Non-small cell lung cancers (NSCLC) are a group of heterogenous diseases with diverse pathological features and multiple histologies. Among the two most common NSCLCs are adenocarcinomas and squamous-cell carcinomas. Both of these histologies are genetically very different. Squamous-cell carcinomas typically have high levels of keratinization, which means that keratin genes may be useful biomarkers for this disease.

We will be downloading a NSCLC dataset and comparing the patterns of expression between controls, adenocarcinomas, and squamous-cell carcinomas, along with identifying potential batch effects or other quality issues in the data.

Before starting the analysis we will want to load the made library:


Downloading and extracting the Affymetrix data

The raw Affymetrix data can be downloaded directly from the Gene Expression Omnibus (GEO) under the accession identifier GSE18842. The raw data is available at the following link (400MB).

Extract the Affymetrix data to a folder: this folder will be used as the analysis directory for the rest of the pipeline.
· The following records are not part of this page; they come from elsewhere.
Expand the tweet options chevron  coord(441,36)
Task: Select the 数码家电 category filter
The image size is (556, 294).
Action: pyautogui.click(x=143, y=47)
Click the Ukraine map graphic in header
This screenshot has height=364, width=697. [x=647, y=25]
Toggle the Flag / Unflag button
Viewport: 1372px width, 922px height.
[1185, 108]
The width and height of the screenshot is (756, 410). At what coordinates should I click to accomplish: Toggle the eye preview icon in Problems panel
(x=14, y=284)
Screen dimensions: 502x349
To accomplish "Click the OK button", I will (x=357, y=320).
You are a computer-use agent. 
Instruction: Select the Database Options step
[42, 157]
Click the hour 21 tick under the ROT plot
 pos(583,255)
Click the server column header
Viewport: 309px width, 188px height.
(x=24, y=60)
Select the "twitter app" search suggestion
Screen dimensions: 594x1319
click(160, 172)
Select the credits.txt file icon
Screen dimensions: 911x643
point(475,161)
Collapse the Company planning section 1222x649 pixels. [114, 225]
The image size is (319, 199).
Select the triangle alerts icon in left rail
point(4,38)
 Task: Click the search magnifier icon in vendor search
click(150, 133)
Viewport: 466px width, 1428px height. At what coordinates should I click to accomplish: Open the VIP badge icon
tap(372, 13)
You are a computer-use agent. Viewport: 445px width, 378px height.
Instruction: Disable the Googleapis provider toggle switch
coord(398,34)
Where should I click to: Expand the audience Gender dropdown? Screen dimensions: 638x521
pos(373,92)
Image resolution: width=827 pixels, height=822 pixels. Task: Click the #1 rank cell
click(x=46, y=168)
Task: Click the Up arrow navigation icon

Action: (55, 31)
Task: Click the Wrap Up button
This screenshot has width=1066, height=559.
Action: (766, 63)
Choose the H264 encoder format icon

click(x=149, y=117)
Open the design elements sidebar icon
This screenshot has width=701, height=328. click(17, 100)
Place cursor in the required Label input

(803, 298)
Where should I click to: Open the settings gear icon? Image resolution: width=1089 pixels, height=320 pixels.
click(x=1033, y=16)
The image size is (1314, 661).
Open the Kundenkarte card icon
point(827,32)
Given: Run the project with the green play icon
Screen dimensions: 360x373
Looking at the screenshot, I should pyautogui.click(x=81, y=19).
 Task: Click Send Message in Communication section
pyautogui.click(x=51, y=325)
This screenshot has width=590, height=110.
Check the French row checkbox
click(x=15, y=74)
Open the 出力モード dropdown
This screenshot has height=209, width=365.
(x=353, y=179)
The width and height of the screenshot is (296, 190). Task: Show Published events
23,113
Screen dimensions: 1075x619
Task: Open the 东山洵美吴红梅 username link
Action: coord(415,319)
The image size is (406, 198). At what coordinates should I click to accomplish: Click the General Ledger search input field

Store the full path of this folder in a variable in R.

affymetrixDir <- "full_path_to_Affymetrix_folder"

Defining the configuration and group file

The configuration file, or config, is used by almost all the functions in the made package. The config consists of a set of desired options which can be used to reproducibly analyze a set of oligonucleotide microarrays. Sharing the config with the microarray data allows other researchers to replicate an experiment exactly. The config is generated using the write.yaml.config function.

The write.yaml.config function has many optional parameters (see ?write.yaml.config), but requires at least two parameters: the analysis directory (analysisDir) and how samples should be grouped (groupBy). Since we have individual Affymetrix samples, we will group the samples by "files". If we had multiple folders of samples that we wanted to compare instead, we might want to groupBy = "dirs" instead.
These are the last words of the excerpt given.